» **Information shown**
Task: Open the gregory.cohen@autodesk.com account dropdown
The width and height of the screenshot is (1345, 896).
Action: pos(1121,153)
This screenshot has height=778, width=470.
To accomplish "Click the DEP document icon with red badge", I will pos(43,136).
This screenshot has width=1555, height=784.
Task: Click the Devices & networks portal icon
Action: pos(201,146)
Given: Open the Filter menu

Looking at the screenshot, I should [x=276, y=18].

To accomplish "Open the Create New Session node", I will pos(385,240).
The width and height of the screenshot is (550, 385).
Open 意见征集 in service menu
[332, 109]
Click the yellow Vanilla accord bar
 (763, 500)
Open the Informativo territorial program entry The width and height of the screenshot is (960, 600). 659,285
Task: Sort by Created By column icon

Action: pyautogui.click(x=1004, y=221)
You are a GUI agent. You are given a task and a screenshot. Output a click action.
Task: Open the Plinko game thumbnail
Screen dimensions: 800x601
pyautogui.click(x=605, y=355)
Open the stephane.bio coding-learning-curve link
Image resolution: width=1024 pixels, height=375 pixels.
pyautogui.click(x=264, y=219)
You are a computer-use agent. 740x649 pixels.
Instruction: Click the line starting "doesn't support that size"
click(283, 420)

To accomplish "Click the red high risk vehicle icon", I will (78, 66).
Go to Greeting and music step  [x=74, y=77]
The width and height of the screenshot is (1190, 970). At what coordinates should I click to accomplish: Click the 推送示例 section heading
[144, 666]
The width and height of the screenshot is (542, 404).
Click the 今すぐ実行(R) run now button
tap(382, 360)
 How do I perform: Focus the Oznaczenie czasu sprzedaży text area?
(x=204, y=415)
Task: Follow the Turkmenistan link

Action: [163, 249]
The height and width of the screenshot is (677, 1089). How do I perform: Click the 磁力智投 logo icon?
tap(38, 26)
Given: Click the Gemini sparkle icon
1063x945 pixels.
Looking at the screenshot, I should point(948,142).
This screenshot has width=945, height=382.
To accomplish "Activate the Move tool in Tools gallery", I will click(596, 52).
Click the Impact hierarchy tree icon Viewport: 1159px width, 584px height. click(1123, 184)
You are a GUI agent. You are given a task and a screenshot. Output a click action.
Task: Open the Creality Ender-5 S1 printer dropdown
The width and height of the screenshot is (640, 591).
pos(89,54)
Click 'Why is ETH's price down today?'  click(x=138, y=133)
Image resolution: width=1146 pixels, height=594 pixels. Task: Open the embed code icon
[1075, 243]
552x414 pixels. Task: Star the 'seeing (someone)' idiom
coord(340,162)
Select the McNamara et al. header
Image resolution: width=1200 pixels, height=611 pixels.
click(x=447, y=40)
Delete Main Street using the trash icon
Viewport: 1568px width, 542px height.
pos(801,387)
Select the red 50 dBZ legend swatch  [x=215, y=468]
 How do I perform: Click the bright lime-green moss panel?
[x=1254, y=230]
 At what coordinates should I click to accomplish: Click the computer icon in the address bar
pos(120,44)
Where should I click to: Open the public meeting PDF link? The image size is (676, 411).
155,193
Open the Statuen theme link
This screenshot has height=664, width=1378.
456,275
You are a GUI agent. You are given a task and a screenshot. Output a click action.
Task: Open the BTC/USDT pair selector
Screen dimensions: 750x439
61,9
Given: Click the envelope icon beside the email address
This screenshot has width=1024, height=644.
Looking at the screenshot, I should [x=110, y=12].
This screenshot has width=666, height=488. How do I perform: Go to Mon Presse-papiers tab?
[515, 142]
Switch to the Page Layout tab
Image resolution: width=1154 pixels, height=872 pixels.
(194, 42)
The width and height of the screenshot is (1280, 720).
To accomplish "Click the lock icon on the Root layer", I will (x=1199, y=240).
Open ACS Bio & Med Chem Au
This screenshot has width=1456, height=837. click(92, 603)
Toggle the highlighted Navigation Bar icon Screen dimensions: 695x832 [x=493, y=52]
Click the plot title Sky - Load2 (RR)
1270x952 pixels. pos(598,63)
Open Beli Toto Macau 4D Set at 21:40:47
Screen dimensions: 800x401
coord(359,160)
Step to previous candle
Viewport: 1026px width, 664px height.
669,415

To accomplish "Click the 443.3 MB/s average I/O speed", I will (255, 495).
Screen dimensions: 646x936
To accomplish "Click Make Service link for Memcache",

» **What is being asked**
From the records above, extract exactly and only the lines that begin at the line with "552x414 pixels. Task: Star" and stop after the line with "Select the red".

» **Solution**
552x414 pixels. Task: Star the 'seeing (someone)' idiom
coord(340,162)
Select the McNamara et al. header
Image resolution: width=1200 pixels, height=611 pixels.
click(x=447, y=40)
Delete Main Street using the trash icon
Viewport: 1568px width, 542px height.
pos(801,387)
Select the red 50 dBZ legend swatch  [x=215, y=468]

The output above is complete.